Mel Tormé, Robert Wells. The Christmas Song. Mel Tormé, Judy Garland. From The Judy Garland Show, Episode 12 (first aired 22 December 1963). My not-boyfriend David and I just rewatched the entire Judy Garland Christmas Special, which is sheer delight for anyone who loves Judy. The duet with Mel Tormé (1925-1999) on his famous “Chestnuts Roasting on an Open Fire” (co-written with Robert Wells) is the absolute highlight, even though Judy accidentally calls Mel “Mort” at one point (Mort Lindsey was the music director of the show; Mel Tormé was responsible for all the special musical material). Tormé was known as “The Velvet Fog” for that enveloping and enchanting tenor voice of his. Here are a bunch of photos of him throughout his career, which began with him seated behind a drumset and encompassed appearances on The Carol Burnett Show as well as increasing renown and acclaim as a jazz singer.
Hugh Martin, Ralph Blane: Have Yourself a Merry Little Christmas (from Meet Me in St. Louis). Eileen Farrell, soprano; Greg Hyslop (guitar), Loonis McGlohon (piano), Dardanelle (vibraphone), Terry Peoples (bass), Phil Thompson (reeds), Bill Stowe (drums). From We Wish You a Merry Christmas: Loonis McGlohon and Friends, Audiophile Records ACD-265 (1990). I went on the record on this episode and named Eileen Farrell the greatest all-around vocalist, as well as the most versatile, that the United States of America has produced. There might be challengers but I can’t think of any right now. From Bach to Berg, from Gluck to Harold Arlen, from Handel to Rodgers and Hammerstein, Eileen Farrell could (and did) sing everything. Her career spanned over forty years: she began as a girl singer on the radio during WWII and in 1993 released her last pop album, which consisted of songs by Harold Arlen. In this 1990 release, she puts a fresh (and fresh-voiced) spin on my favorite sad Christmas song, giving even Judy, who created the song so memorably in Meet Me in St. Louis, a run for the money.
David Shire, Richard Maltby, Jr.: I Don’t Remember Christmas (from Starting Here, Starting Now). Rita Gardner, Alex Rybeck, piano. From Try to Remember: A Look Back at Off-Broadway. This is a live recording of performances given at the Metropolitan Room in September 2011. Rita Gardner is clearly on of those rare singers, like Judy Collins, who only gets better with age. (Here is a clip of the incredibly charming and gracious Rita Gardner receiving a Legends of Off-Broadway Award this past June.) (Another of those ageless singers is Susan Watson, who was in both the original cast of Bye Bye, Birdie and an early revival of The Fantasticks.) I played one of the two pianos in this show when it was performed the fall of my senior year of high school at Oshkosh North High School: it was one of my happiest memories from that period in my life. As for the song Rita Gardner sings here, it is from the Maltby & Shire review Starting Here, Starting Now. (BTW, here is a recent interview with the two of them.) My friend Jerry Hadley sang a memorable version of this song on his In the Real World CD, but somehow it seemed a bit morbid to include his version on the podcast. A fun fact to know and tell is that Richard Maltby was born in Ripon, WI, home to the school where I got my undergraduate degree in music! And David Shire played in the pit in the original production of The Fantasticks! Both of these men have had active and varied careers in music, but I must confess that this song represents to me their pinnacle!

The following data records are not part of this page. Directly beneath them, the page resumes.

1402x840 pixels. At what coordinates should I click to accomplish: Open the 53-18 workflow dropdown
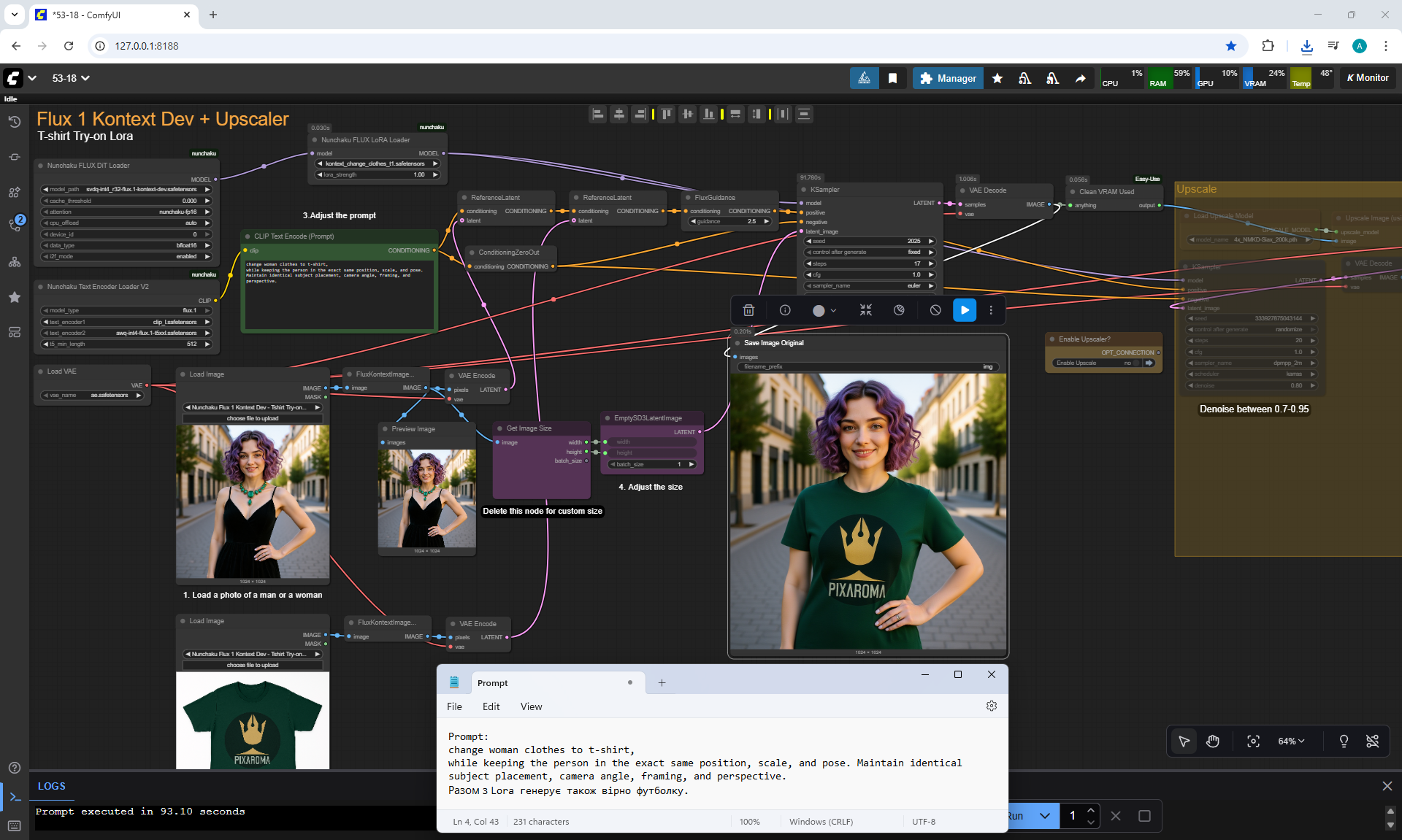71,78
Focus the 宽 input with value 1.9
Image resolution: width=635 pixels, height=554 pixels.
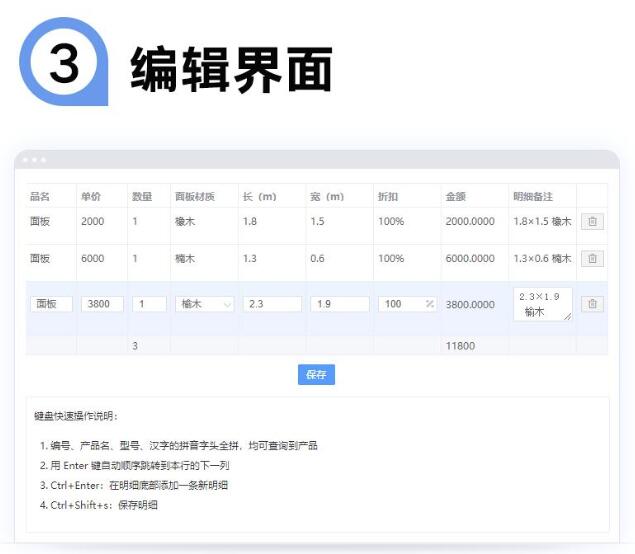pos(339,304)
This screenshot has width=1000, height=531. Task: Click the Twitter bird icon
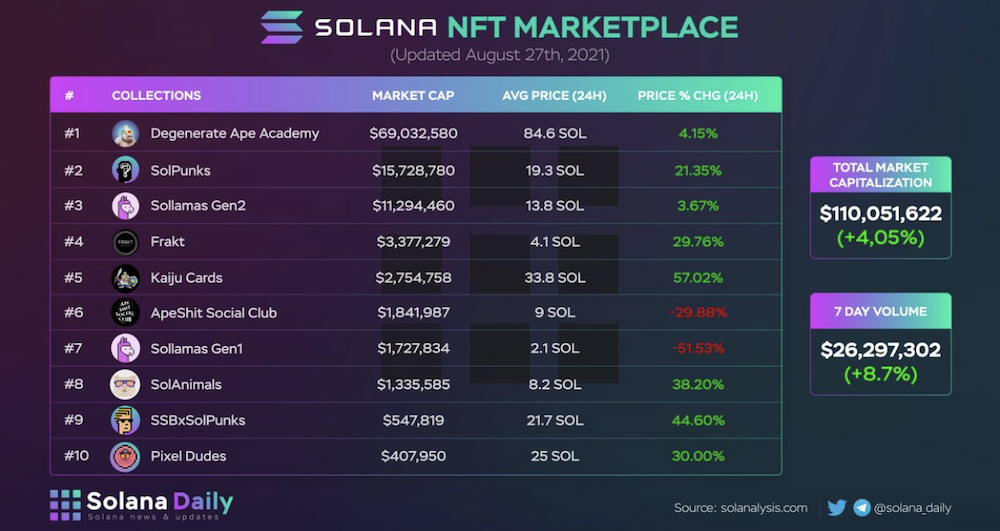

Joni Mitchell: River. From Blue (Reprise Records MS 2038 ). I have already said on the podcast what I have to say about this song, this album, and this artist. I will only add that my friends Chip and Peggy introduced me to both Joni Mitchell and this album when they would sit together in the music lounge outside the practice rooms at Ripon College and sing Little Green and My Old Man and California, as well as this song, accompanying each other on the guitar. At that point, Blue wasn’t even ten years old! I will cherish these memories until the day I die.
Marc Heyral, Henri Contet: Le Noël de la Rue. Edith Piaf with Robert Chauvigny conducting an orchestra and Les Choeurs R.Saint-Paul. Columbia BF 464 (1951). As mentioned above, the introduction to this song makes use of the familiar French carol I Il est né le divin enfant. The song was composed by Marc Heyral (born Marius Herschkovitch, 1920-1989) with words by Henri Contet (1904-1998). Though neither were among Piaf’s most important collaborators, they were responsible for such memorable moments as Padam Padam (for which Contet wrote the lyrics) and L’effet que tu me fais (for which Heyral wrote the music). This song is one of Piaf’s most poignant and intense, evoking as it does the grim life of homeless children on the street and contrasting it with the comfortable indoor Christmas of the children of the bourgeoisie.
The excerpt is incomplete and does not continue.